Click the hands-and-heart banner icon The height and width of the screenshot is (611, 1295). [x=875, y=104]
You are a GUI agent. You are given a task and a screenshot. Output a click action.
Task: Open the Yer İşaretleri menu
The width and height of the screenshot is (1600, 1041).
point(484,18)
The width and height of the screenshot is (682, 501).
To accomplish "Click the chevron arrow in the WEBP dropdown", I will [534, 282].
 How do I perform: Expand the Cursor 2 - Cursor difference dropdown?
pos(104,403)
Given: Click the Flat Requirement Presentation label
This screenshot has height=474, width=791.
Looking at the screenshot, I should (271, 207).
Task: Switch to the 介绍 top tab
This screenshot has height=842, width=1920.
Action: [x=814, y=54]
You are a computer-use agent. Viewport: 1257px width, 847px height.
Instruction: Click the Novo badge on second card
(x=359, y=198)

REQUIREMENTS. Copy everything in the listing from its first line down to the line containing "will [534, 282].", changing "screenshot" to "screen capture" wherever it appears and leaving all else as it is.

TASK RESULT.
Click the hands-and-heart banner icon The height and width of the screen capture is (611, 1295). [x=875, y=104]
You are a GUI agent. You are given a task and a screen capture. Output a click action.
Task: Open the Yer İşaretleri menu
The width and height of the screen capture is (1600, 1041).
point(484,18)
The width and height of the screen capture is (682, 501).
To accomplish "Click the chevron arrow in the WEBP dropdown", I will [534, 282].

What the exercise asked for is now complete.